● **What you have to do**
Exactly as given, restate each record that follows.
####
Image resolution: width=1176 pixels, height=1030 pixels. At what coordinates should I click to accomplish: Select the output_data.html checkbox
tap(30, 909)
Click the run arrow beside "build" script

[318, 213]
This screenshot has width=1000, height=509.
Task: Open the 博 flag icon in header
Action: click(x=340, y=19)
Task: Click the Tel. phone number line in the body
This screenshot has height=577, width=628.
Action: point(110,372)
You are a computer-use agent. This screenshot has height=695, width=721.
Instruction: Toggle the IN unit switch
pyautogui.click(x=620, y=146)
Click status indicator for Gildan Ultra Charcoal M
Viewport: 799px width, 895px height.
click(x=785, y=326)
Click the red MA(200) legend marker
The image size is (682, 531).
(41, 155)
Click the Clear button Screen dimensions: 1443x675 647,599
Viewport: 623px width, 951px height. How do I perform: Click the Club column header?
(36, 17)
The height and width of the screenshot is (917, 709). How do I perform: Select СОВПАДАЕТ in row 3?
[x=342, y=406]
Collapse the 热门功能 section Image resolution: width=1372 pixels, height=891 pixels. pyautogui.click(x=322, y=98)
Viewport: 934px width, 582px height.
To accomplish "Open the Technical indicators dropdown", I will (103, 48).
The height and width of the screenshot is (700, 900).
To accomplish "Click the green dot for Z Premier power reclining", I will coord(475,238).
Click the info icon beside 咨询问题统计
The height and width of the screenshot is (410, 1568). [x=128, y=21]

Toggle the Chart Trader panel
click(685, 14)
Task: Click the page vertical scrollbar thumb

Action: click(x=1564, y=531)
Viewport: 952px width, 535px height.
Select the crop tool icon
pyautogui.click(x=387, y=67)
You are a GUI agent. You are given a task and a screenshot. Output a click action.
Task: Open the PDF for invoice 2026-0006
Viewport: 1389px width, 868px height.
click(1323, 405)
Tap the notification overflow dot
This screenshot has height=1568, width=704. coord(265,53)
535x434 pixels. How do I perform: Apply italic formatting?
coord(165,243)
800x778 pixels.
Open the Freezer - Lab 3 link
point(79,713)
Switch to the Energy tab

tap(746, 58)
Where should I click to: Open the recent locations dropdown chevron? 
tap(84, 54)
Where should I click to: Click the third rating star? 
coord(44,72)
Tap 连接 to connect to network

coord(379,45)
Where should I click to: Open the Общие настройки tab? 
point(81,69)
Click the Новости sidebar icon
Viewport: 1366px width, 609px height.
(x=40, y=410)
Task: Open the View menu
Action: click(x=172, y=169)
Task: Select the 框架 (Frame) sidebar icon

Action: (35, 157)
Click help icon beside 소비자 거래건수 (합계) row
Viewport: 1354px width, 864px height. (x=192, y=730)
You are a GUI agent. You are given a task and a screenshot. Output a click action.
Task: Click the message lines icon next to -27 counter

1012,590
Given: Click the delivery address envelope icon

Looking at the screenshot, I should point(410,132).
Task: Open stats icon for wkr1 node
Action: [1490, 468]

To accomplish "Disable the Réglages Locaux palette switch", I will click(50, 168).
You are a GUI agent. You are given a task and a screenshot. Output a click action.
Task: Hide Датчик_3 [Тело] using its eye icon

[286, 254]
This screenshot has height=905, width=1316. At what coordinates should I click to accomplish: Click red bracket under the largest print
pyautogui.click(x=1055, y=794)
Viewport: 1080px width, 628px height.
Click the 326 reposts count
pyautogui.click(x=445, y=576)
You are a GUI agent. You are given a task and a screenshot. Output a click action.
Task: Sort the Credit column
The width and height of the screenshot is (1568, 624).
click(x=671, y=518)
####
● **Your solution**
Image resolution: width=1176 pixels, height=1030 pixels. At what coordinates should I click to accomplish: Select the output_data.html checkbox
tap(30, 909)
Click the run arrow beside "build" script

[318, 213]
This screenshot has width=1000, height=509.
Task: Open the 博 flag icon in header
Action: click(x=340, y=19)
Task: Click the Tel. phone number line in the body
This screenshot has height=577, width=628.
Action: point(110,372)
You are a computer-use agent. This screenshot has height=695, width=721.
Instruction: Toggle the IN unit switch
pyautogui.click(x=620, y=146)
Click status indicator for Gildan Ultra Charcoal M
Viewport: 799px width, 895px height.
click(x=785, y=326)
Click the red MA(200) legend marker
The image size is (682, 531).
(41, 155)
Click the Clear button Screen dimensions: 1443x675 647,599
Viewport: 623px width, 951px height. How do I perform: Click the Club column header?
(36, 17)
The height and width of the screenshot is (917, 709). How do I perform: Select СОВПАДАЕТ in row 3?
[x=342, y=406]
Collapse the 热门功能 section Image resolution: width=1372 pixels, height=891 pixels. pyautogui.click(x=322, y=98)
Viewport: 934px width, 582px height.
To accomplish "Open the Technical indicators dropdown", I will (103, 48).
The height and width of the screenshot is (700, 900).
To accomplish "Click the green dot for Z Premier power reclining", I will coord(475,238).
Click the info icon beside 咨询问题统计
The height and width of the screenshot is (410, 1568). [x=128, y=21]

Toggle the Chart Trader panel
click(685, 14)
Task: Click the page vertical scrollbar thumb

Action: click(x=1564, y=531)
Viewport: 952px width, 535px height.
Select the crop tool icon
pyautogui.click(x=387, y=67)
You are a GUI agent. You are given a task and a screenshot. Output a click action.
Task: Open the PDF for invoice 2026-0006
Viewport: 1389px width, 868px height.
click(1323, 405)
Tap the notification overflow dot
This screenshot has height=1568, width=704. coord(265,53)
535x434 pixels. How do I perform: Apply italic formatting?
coord(165,243)
800x778 pixels.
Open the Freezer - Lab 3 link
point(79,713)
Switch to the Energy tab

tap(746, 58)
Where should I click to: Open the recent locations dropdown chevron? 
tap(84, 54)
Where should I click to: Click the third rating star? 
coord(44,72)
Tap 连接 to connect to network

coord(379,45)
Where should I click to: Open the Общие настройки tab? 
point(81,69)
Click the Новости sidebar icon
Viewport: 1366px width, 609px height.
(x=40, y=410)
Task: Open the View menu
Action: click(x=172, y=169)
Task: Select the 框架 (Frame) sidebar icon

Action: (35, 157)
Click help icon beside 소비자 거래건수 (합계) row
Viewport: 1354px width, 864px height. (x=192, y=730)
You are a GUI agent. You are given a task and a screenshot. Output a click action.
Task: Click the message lines icon next to -27 counter

1012,590
Given: Click the delivery address envelope icon

Looking at the screenshot, I should point(410,132).
Task: Open stats icon for wkr1 node
Action: [1490, 468]

To accomplish "Disable the Réglages Locaux palette switch", I will click(50, 168).
You are a GUI agent. You are given a task and a screenshot. Output a click action.
Task: Hide Датчик_3 [Тело] using its eye icon

[286, 254]
This screenshot has height=905, width=1316. At what coordinates should I click to accomplish: Click red bracket under the largest print
pyautogui.click(x=1055, y=794)
Viewport: 1080px width, 628px height.
Click the 326 reposts count
pyautogui.click(x=445, y=576)
You are a GUI agent. You are given a task and a screenshot. Output a click action.
Task: Sort the Credit column
The width and height of the screenshot is (1568, 624).
click(x=671, y=518)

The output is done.